Transcribe every entry word for word, leaving out all images.
● ● ● ● ● ● ●
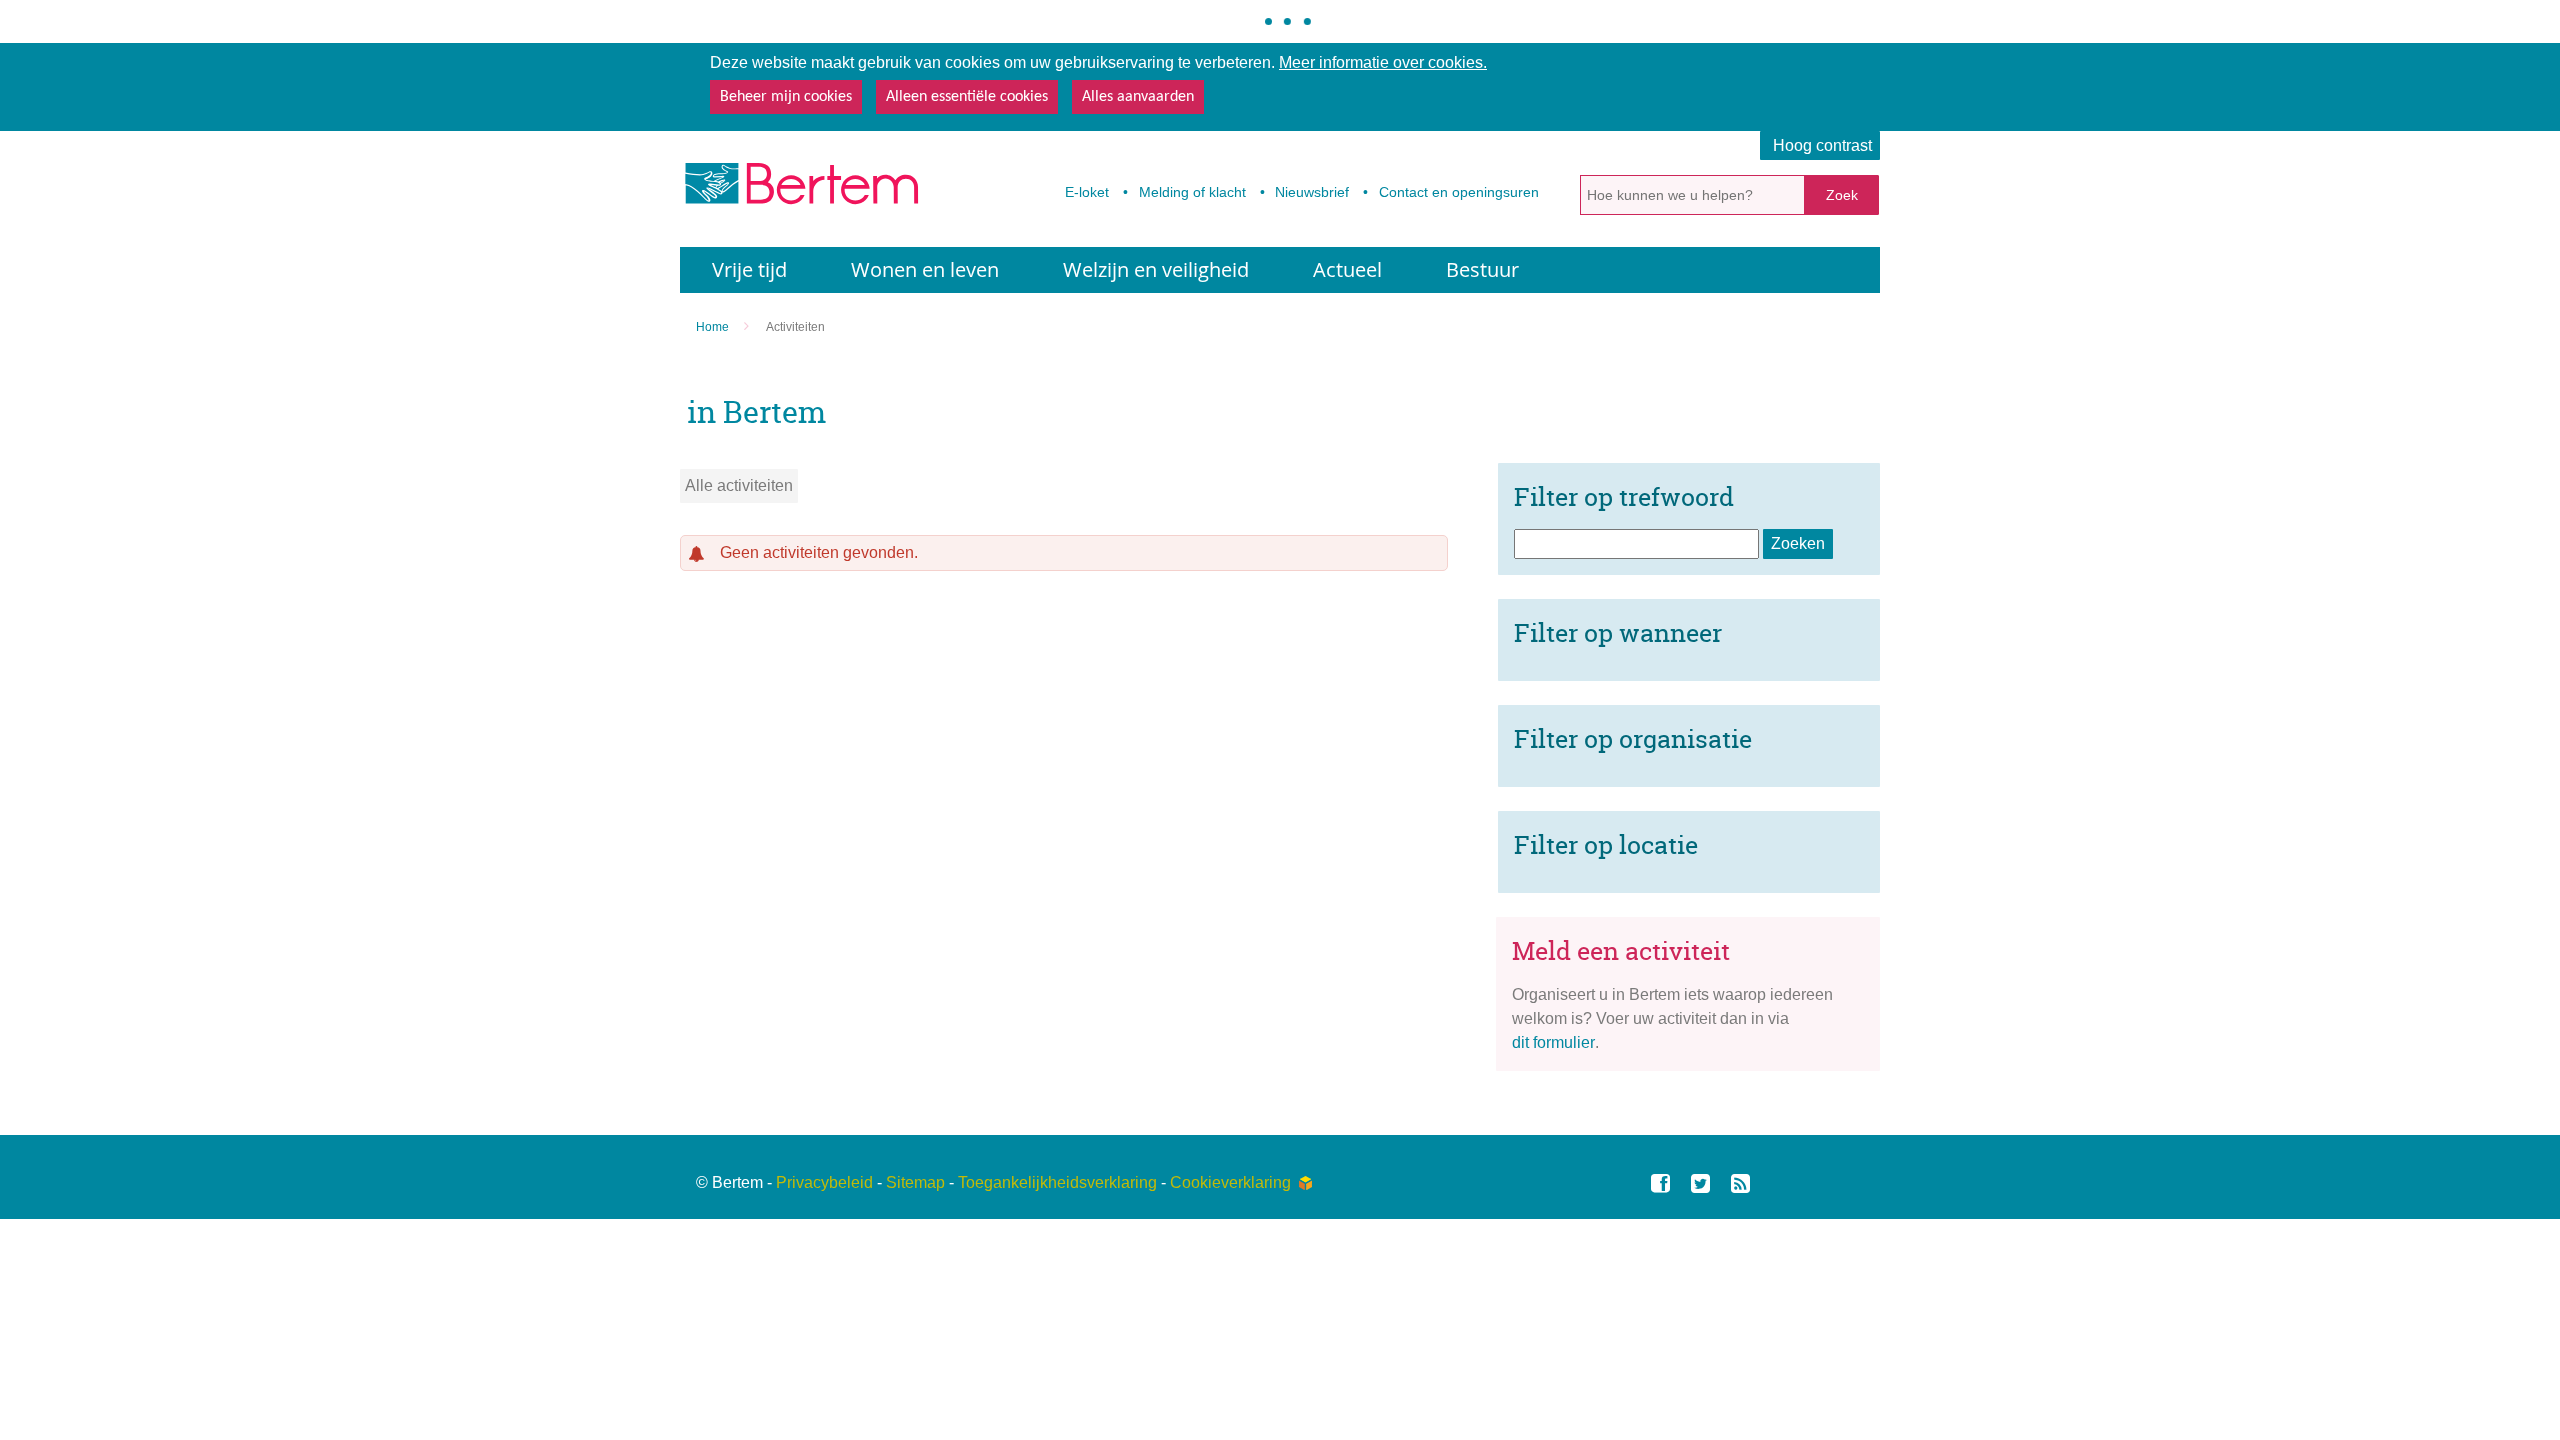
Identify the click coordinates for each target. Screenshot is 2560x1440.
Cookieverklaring (1230, 1182)
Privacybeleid (824, 1182)
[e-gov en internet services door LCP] (1305, 1183)
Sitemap (915, 1182)
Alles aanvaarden (1138, 97)
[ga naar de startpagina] (800, 189)
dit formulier (1553, 1042)
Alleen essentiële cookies (967, 97)
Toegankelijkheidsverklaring (1057, 1182)
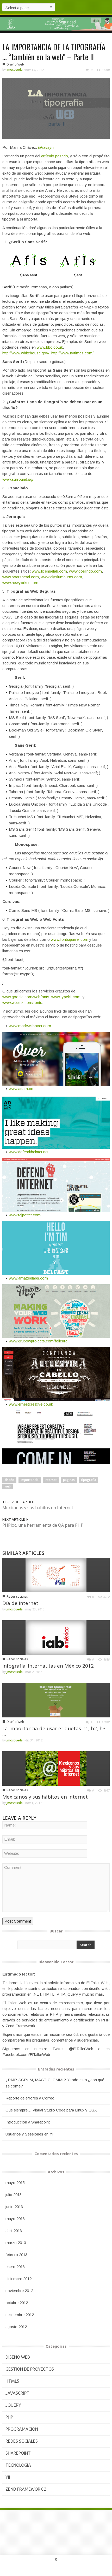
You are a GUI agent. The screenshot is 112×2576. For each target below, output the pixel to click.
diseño (9, 1480)
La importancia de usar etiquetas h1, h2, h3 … (53, 1731)
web (7, 1486)
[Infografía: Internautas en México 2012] (56, 1637)
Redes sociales (17, 1596)
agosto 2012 (16, 2326)
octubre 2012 (16, 2302)
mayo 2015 (15, 2182)
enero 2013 (15, 2266)
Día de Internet (20, 1603)
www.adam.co (21, 1088)
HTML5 (12, 2381)
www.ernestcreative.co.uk (31, 1404)
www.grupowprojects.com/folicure (38, 1341)
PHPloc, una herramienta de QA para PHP (42, 1525)
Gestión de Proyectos (29, 2369)
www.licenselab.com (49, 571)
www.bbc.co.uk (50, 347)
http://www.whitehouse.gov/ (25, 353)
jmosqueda (15, 69)
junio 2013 (14, 2206)
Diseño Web (15, 64)
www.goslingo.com (85, 571)
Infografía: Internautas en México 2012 (48, 1665)
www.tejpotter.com (25, 1215)
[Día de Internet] (56, 1574)
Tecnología (18, 2465)
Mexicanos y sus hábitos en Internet (37, 1507)
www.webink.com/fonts (22, 1002)
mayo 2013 (15, 2218)
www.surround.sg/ (17, 479)
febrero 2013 (16, 2254)
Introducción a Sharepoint (27, 2122)
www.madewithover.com (30, 1026)
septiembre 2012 (19, 2314)
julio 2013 (13, 2194)
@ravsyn (46, 147)
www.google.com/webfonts (25, 997)
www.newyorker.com (20, 582)
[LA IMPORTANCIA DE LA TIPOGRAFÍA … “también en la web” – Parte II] (56, 108)
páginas (69, 1480)
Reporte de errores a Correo (29, 2098)
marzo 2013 (15, 2242)
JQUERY (13, 2405)
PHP (9, 2417)
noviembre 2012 (19, 2290)
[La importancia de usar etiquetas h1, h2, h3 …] (56, 1700)
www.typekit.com (65, 997)
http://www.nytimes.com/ (72, 353)
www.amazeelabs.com (28, 1278)
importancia (30, 1480)
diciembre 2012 (18, 2278)
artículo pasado (54, 156)
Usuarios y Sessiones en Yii (29, 2134)
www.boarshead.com (20, 577)
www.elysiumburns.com (61, 577)
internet (51, 1480)
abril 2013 (13, 2230)
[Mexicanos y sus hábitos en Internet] (56, 1768)
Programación (21, 2429)
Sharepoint (18, 2453)
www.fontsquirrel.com (69, 939)
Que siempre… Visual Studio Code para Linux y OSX (51, 2110)
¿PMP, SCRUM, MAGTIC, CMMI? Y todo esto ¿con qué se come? (54, 2083)
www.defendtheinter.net (28, 1152)
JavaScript (17, 2393)
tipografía (88, 1480)
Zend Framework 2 (25, 2489)
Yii (7, 2477)
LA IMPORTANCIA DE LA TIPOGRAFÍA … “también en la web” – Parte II (53, 52)
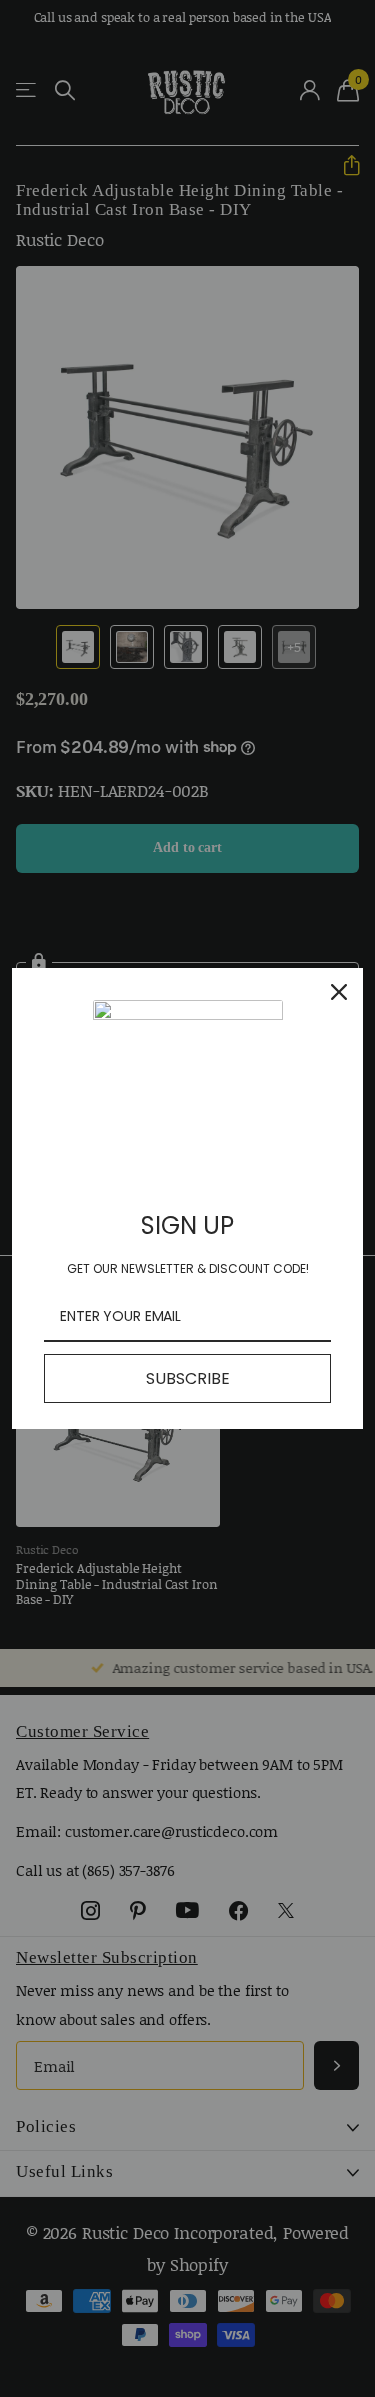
● ● ● ● ● ● ●
# Exercise answer:
Identify the click coordinates for each target. Screenshot is 2560x1440.
Cookieverklaring (1230, 1182)
Privacybeleid (824, 1182)
[e-gov en internet services door LCP] (1305, 1183)
Sitemap (915, 1182)
Alles aanvaarden (1138, 97)
[ga naar de startpagina] (800, 189)
dit formulier (1553, 1042)
Alleen essentiële cookies (967, 97)
Toegankelijkheidsverklaring (1057, 1182)
You are a GUI agent. The screenshot is 112×2576. For each target below, output the pixel to click.
diseño (9, 1480)
La importancia de usar etiquetas h1, h2, h3 … (53, 1731)
web (7, 1486)
[Infografía: Internautas en México 2012] (56, 1637)
Redes sociales (17, 1596)
agosto 2012 (16, 2326)
octubre 2012 (16, 2302)
mayo 2015 (15, 2182)
enero 2013 (15, 2266)
Día de Internet (20, 1603)
www.adam.co (21, 1088)
HTML5 (12, 2381)
www.ernestcreative.co.uk (31, 1404)
www.grupowprojects.com/folicure (38, 1341)
PHPloc, una herramienta de QA para PHP (42, 1525)
Gestión de Proyectos (29, 2369)
www.licenselab.com (49, 571)
www.bbc.co.uk (50, 347)
http://www.whitehouse.gov/ (25, 353)
jmosqueda (15, 69)
junio 2013 (14, 2206)
Diseño Web (15, 64)
www.goslingo.com (85, 571)
Infografía: Internautas en México 2012 (48, 1665)
www.tejpotter.com (25, 1215)
[Día de Internet] (56, 1574)
Tecnología (18, 2465)
Mexicanos y sus hábitos en Internet (37, 1507)
www.webink.com/fonts (22, 1002)
mayo 2013 (15, 2218)
www.surround.sg/ (17, 479)
febrero 2013 (16, 2254)
Introducción a Sharepoint (27, 2122)
www.madewithover.com (30, 1026)
septiembre 2012 (19, 2314)
julio 2013 (13, 2194)
@ravsyn (46, 147)
www.google.com/webfonts (25, 997)
www.newyorker.com (20, 582)
[LA IMPORTANCIA DE LA TIPOGRAFÍA … “también en la web” – Parte II] (56, 108)
páginas (69, 1480)
Reporte de errores a Correo (29, 2098)
marzo 2013 (15, 2242)
JQUERY (13, 2405)
PHP (9, 2417)
noviembre 2012 (19, 2290)
[La importancia de usar etiquetas h1, h2, h3 …] (56, 1700)
www.typekit.com (65, 997)
http://www.nytimes.com/ (72, 353)
www.amazeelabs.com (28, 1278)
importancia (30, 1480)
diciembre 2012 (18, 2278)
artículo pasado (54, 156)
Usuarios y Sessiones en Yii (29, 2134)
www.boarshead.com (20, 577)
www.elysiumburns.com (61, 577)
internet (51, 1480)
abril 2013 (13, 2230)
[Mexicanos y sus hábitos en Internet] (56, 1768)
Programación (21, 2429)
Sharepoint (18, 2453)
www.fontsquirrel.com (69, 939)
Que siempre… Visual Studio Code para Linux y OSX (51, 2110)
¿PMP, SCRUM, MAGTIC, CMMI? Y todo esto ¿con qué se come? (54, 2083)
www.defendtheinter.net (28, 1152)
JavaScript (17, 2393)
tipografía (88, 1480)
Zend Framework 2 (25, 2489)
Yii (7, 2477)
LA IMPORTANCIA DE LA TIPOGRAFÍA … “también en la web” – Parte II (53, 52)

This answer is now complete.